* SELECTED TEXT:
◆ ◆ ◆ ◆

Your doctor believes he’s “patient-centered” because he wants to provide the the treatment he thinks you need as quickly as possible. Or as the fictional Dr. Heart tells his chest pain patient right after recommending a stent, “As it happens, I can do the procedure for you next week. Does that work for you?”
Before giving in to the gurney, what questions should patients ask? One data-driven script was presented in skit form at the recent Health Datapalooza 2015 meeting in Washington, D.C. The drama was light-hearted; the clinical and financial issues underlying it are not.
Dr. Heart was played by Glyn Elwyn, a theater student-turned-family practitioner recognized as one of the world’s leading researchers in patient preferences and values. Casey Quinlan, a writer and activist widely known for her unfiltered expression of those preferences and values, played the patient.
In the skit, a persistent Quinlan keeps pestering the doctor with questions about what a stent will accomplish that changing her medications won’t. At first glance, a stent sounds appealing because it props open the blood vessel. What could be better? However, when Quinlan asks directly about the effect of meds versus stenting on preventing a heart attack, the doctor admits that data show medication lowers the odds but stenting does not.
In addition, while medication gives Quinlan a 52 percent chance of conquering the stable angina (chest pain) that brought her to the doctor in the first place, stenting performs barely better at 59 percent. More worrisome is that medication has “some side effects,” but stenting brings with it a 1-in-100 risk of death, heart attack or stroke.

◆ ◆ ◆ ◆

* PROVIDED INFORMATION:
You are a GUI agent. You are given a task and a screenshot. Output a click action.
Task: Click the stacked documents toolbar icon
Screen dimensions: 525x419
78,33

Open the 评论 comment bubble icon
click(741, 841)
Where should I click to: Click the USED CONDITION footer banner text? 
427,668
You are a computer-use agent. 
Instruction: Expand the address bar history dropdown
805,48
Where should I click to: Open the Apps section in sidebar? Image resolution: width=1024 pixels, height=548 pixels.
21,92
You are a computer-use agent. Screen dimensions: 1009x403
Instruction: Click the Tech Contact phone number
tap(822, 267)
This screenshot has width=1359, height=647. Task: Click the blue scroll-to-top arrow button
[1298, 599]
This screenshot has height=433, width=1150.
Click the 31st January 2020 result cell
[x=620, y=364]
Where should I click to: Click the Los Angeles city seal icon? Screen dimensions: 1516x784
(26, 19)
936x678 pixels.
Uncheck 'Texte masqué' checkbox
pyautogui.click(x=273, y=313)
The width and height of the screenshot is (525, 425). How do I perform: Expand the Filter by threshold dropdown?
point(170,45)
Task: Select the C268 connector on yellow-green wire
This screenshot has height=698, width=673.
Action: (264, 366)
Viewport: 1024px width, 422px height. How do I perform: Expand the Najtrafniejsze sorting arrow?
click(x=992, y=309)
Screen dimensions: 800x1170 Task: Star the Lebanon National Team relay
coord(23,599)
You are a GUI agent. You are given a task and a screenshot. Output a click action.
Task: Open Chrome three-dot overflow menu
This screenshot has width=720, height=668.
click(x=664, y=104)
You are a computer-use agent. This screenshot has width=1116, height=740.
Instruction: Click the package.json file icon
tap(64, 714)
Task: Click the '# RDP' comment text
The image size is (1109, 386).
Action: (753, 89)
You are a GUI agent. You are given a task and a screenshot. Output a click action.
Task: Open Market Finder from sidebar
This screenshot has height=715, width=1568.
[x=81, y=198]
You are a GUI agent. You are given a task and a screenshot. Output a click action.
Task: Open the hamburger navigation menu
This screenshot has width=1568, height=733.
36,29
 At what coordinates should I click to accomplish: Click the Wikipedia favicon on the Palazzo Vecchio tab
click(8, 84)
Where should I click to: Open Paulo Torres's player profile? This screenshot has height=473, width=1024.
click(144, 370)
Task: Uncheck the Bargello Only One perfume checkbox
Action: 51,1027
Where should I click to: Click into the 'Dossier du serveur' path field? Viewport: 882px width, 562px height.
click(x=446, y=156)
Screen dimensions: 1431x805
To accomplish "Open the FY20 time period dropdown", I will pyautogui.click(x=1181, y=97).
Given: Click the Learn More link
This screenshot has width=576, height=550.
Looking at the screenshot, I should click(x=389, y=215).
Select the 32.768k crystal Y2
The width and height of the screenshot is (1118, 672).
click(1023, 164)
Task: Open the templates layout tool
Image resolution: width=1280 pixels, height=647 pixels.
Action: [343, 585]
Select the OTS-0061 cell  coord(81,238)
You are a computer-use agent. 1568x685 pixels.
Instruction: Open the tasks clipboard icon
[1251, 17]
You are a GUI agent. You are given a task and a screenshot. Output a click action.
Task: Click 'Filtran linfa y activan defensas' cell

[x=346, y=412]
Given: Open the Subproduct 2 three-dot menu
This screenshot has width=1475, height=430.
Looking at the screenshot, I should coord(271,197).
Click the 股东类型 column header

◆ ◆ ◆ ◆

* DIRECTIONS:
A - Decide whether each statement agrees with the text on stenting versus medication, answering yes or no and quoting the words of the text that settle it. (i) The skit was staged at Health Datapalooza 2015 in Washington, D.C. (ii) The doctor concedes that stenting lowers the odds of a heart attack. (iii) Medication gives Quinlan a 59 percent chance of conquering her stable angina.
B - Write a continuation of the text on stenting versus medication, starting right after its final sentence.
The rows above were drawn from a different source than the text.

* OUTPUTS IN ORDER:
A -
(i) Yes: "presented in skit form at the recent Health Datapalooza 2015 meeting in Washington, D.C."
(ii) No: "data show medication lowers the odds but stenting does not."
(iii) No: "medication gives Quinlan a 52 percent chance of conquering the stable angina"

B -
At this point I suspect the real-life Quinlan would “rip her doctor a new one” (a non-surgical procedure) for being so cavalier about her possibly becoming a corpse. In the skit, “The Mighty Mouth” (her self-selected nickname) politely settles for saying, “I think I need to think about this.”
The skit wasn’t meant to skewer cardiologists but to promote a new series of decision guides arranged as FAQs (frequently asked questions) from The Preference Lab at Dartmouth, where Elwyn is based. The guides are intended to provide a high-quality data synthesis an ordinary patient can use.
The procedure Elwyn picked is one in desperate need of pro-patient reinforcement. Researchers who analyzed conversations between cardiologists and patients with angina discovered that just two out of 59 covered everything a patient needed to know to make an informed decision. Doctors discussed alternative treatments to angioplasty and stenting just one quarter of the time, according to the research, published online in May in JAMA Internal Medicine. Not surprisingly, most patients believed stenting would prevent a heart attack or even death. (In Elwyn’s skit, Dr. Heart never plays his trump card by gazing directly at the patient and saying, “To be honest, if it were me, I’d get a stent.”)
The dramatic findings in a paper presented in March at the annual meeting of the American College of Cardiology demonstrate the extent of overuse. Implementing “appropriate use criteria” for coronary interventions at one community hospital caused volume to plummet 17 percent in the first year, researchers found, and another 17 percent the year after. Total reimbursement dropped by millions of dollars. Nationally, more than $10 billion is spent every year on what are called percutaneous coronary interventions.
Expenditures would decline by more than $2.3 billion if similar trends were extrapolated nationally, the authors estimated. “As physicians are more informed when making decisions, costs come down,” lead author Pranav Puri said in a statement.
Of course, a less optimistic way of framing that conclusion would be: “If physicians utilize these criteria, their income and the revenue of the hospital that supports them may drop sharply.”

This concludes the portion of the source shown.